幼い愛娘を校内で亡くした中学校の女性教師のホームルームでの「告白」から物語は始まります。

「愛美は死にました。しかし事故ではありません。このクラスの生徒に殺されたのです。」

  1. 聖職者(クラス担任教師・森口悠子=被害者の母親)
  2. 殉教者(クラス委員長・北原美月)
  3. 慈愛者(犯人Bの姉)
  4. 求道者(犯人B)
  5. 信奉者(犯人A)
  6. 伝道者(森口悠子)

上記6章から成っていて、章のタイトルの右の括弧内は誰の告白なのかをわたしが記入しました。関係者が順番に告白していくことで事件の全容が明らかになっていく仕組みなのですが、第1章だけで十分ショッキングです。かわいい娘を殺されたとわかっても「警察が事故だと判断したのなら、それを蒸し返すつもりはありません」と言ってのける母親。なにを考えているのか理解できなかったのですが、少年法は犯人を守ってしまうから、級友から制裁を受けさせようとしたのです。それを教師が考えたというのがコワい。

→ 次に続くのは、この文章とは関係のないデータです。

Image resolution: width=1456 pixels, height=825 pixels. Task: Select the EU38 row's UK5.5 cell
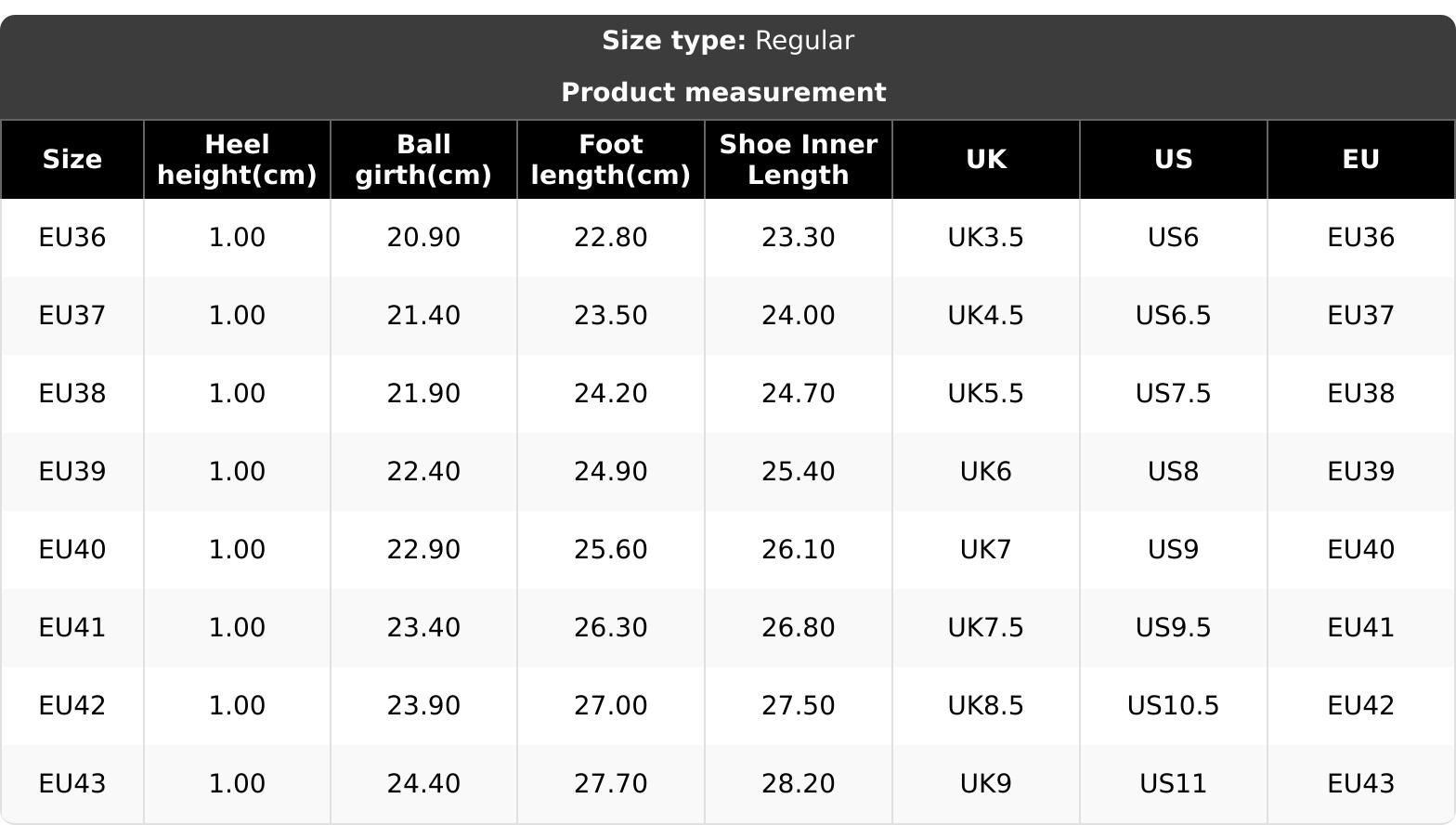pos(985,394)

こんな事件が警察沙汰にならないというのは現実的ではないのですが、そこをフィクションと割り切ってしまえば、よくできたミステリー小説です。ただし、犯人探しではなく復讐劇。真の復讐(裁き)とはなにかを考えさせる点で物議をかもしたことでしょう。わたしの中では「重力ピエロ」(伊坂幸太郎)、「船に乗れ!」(藤谷 治)を超える問題作です。

森口悠子のやり方は決して認められるものではありませんが、わたしは責めることもできません。犯人の身勝手さに対する怒りを共有するからか、最後に思わず溜飲を下げてしまう自分がいることに気付いて驚いています。あくまでフィクションとしてお楽しみください。